On ne va tout de même pas pleurer parce qu’un abattoir met la clé sous la porte. On aimerait bien qu’il y en ait plus souvent. Bien sûr, on a une pensée pour les salariés qui se retrouvent sans boulot, et qui, bien qu’étant surexploités et peu payés, regrettent leur enfer. L’affaire des abattoirs bretons Gad est plusieurs fois lamentable. Pour les raisons déjà évoquées, mais aussi parce qu’on a vu les salariés virés et les non-virés s’insulter copieusement, et même en venir aux mains, pendant que des porcs condamnés attendaient la mort, entassés dans des camions. Quel journaliste les a remarqués ? Quel photographe s’est approché d’eux ? Quel politique, quel syndicaliste, les a évoqués ? Il est toujours triste que des gens perdent leur emploi et se retrouvent sur le carreau, mais n’y a-t-il pas des événements que l’on devrait anticiper ? L’existence des élevages industriels est une aberration doublée d’un cauchemar, d’une infamie. Et, au lieu d’essayer de les éradiquer peu à peu, en reclassant ceux qui y travaillent, les gouvernements qui se sont succédé, de droite comme de gauche, n’ont fait qu’encourager leur présence et leur verser subvention sur subvention. Les élevages de porcs et les abattoirs qui vont avec sont parmi les plus odieux. (Photo L214).
Dans la Drôme, 9.000 dindes sont mortes noyées dans un élevage à cause des crues qui ont ravagé la région.
Incendies en Australie : on a entendu, sur une radio nationale française, le commentaire suivant « il n’y a eu que des dégâts matériels ». Les fantômes des kyrielles d’animaux de toutes espèces, êtres vivants et sensibles, qui y ont perdu la vie de manière atroce, apprécieront…
En Syrie, les responsables religieux d’un village de 3.000 habitants assiégé et affamé par les hommes de Bachar El-Assad ont fait savoir que l’on pouvait exceptionnellement se nourrir avec des aliments impurs : la viande des chiens et des chats de la ville, en l'occurrence. On n’ose pas imaginer les scènes auxquelles cette dérogation aura donné lieu… C’est un peu l’histoire du radeau de La Méduse. Ce sont toujours les plus faibles qui sont mangés, noyés, oubliés…
Bien meubles
Pourtant, « LA » nouvelle de la semaine, c’est l’annonce de la signature, par 24 intellectuels français, à la demande de la Fondation 30 Millions d’amis, d’un manifeste pour changer, dans le code civil, le statut juridique de l’animal. Il est bien précisé qu’il s’agit essentiellement des vertébrés. Ce qui représente tout de même du monde : mammifères, mais aussi oiseaux, reptiles, amphibiens, poissons, etc.
Le code civil dans son article 528 assimile en effet les animaux à des biens meubles, c’est-à-dire à des choses que l’on peut s'approprier mais également transporter.
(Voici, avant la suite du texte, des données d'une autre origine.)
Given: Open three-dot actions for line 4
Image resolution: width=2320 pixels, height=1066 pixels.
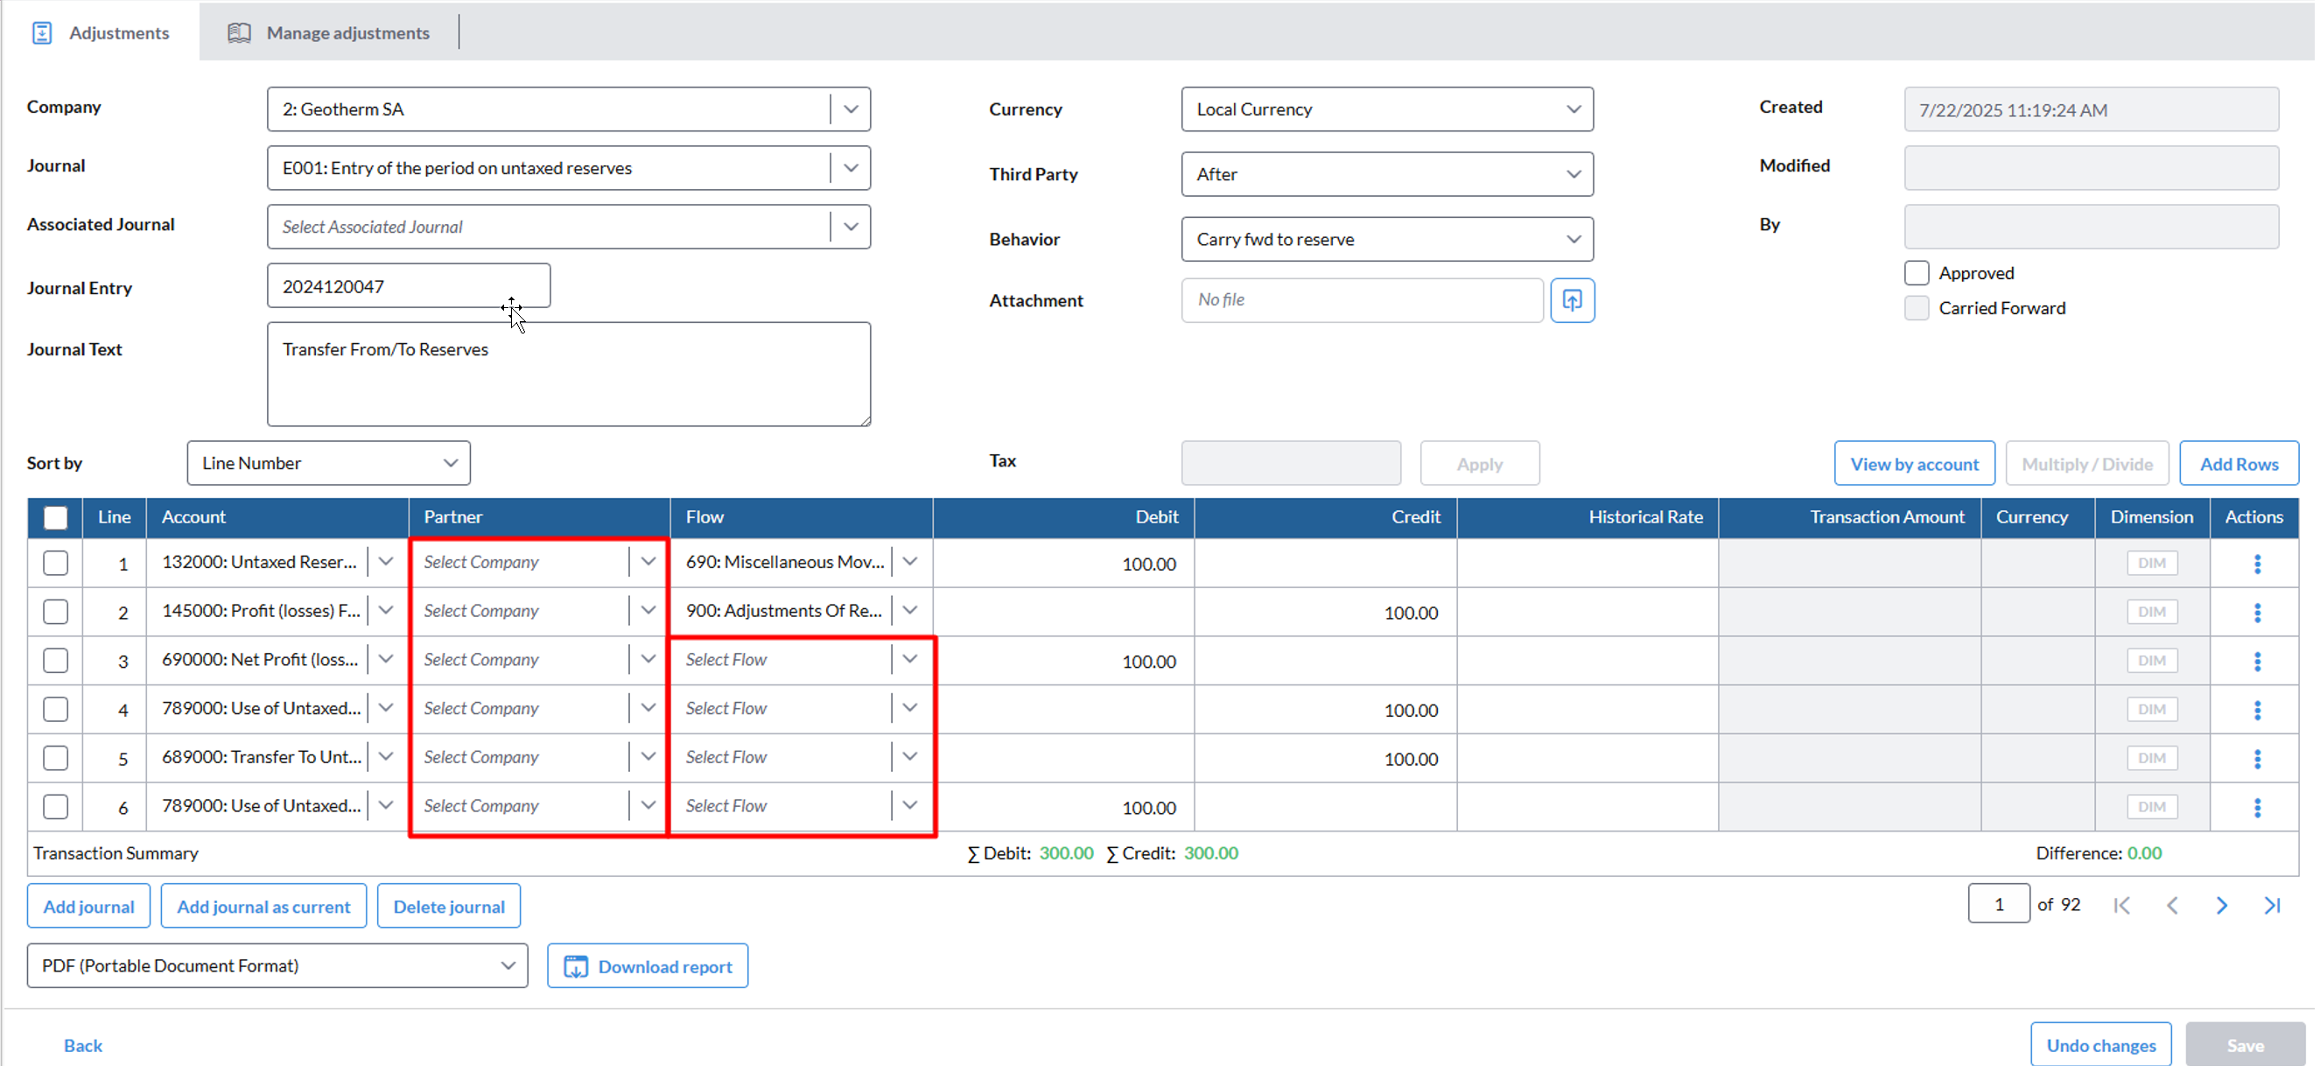Looking at the screenshot, I should (2256, 710).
Ces « choses » sont aussi en mesure de se déplacer sans l’aide de personne et d’aller où bon leur semble, s’ils n’en sont pas empêchés, ce qui les différencie d’une façon assez éclatante des objets.
Le code civil est en retard d’une bonne longueur sur le code pénal et le code rural. Le premier condamne, dans l’article 521-1, les sévices et actes de cruauté à l’encontre des animaux, et prévoit une sanction de deux ans d’emprisonnement et 30.000 euros d’amende (sauf pour la corrida et les combats de coqs). Quant au second – la chose n’avait pas échappé à l’association éponyme – dans l’article L214, il reconnaît aux animaux la qualité « d’êtres sensibles ». A côté des deux autres, le code civil fait figure de demeuré.
Parmi les 24 intellectuels qui se sont engagés, certains étaient attendus, compte tenu de leurs prises de position connues et pérennes en faveur de la condition animale : les philosophes Elisabeth de Fontenay, Enrique Utria et Florence Burgat, le professeur de droit Jean-Pierre Marguénaud. D’autres, en revanche, montrent un intérêt pour la question qui, sans vraiment surprendre, les fait apparaître comme légèrement différents de leurs contemporains. Un brin plus avertis. Un poil plus « humains ».
L’intention est louable et l’événement important, car, au moins, il aura eu le mérite d’attirer l’attention des médias, et d’entrouvrir un débat. Sur le simple plan de l’efficacité, il est probable que les effets d’un éventuel changement de statut n’auront guère (s’il intervient, ce qui est douteux, du moins dans l’immédiat) plus de consistance que la chute d’une feuille morte sur une flaque d’eau. Mais comment savoir ? D’aucuns accordent à cette mesure, si elle devenait effective, une « portée symbolique » qui pourrait bien, à terme, changer radicalement notre regard sur les bêtes.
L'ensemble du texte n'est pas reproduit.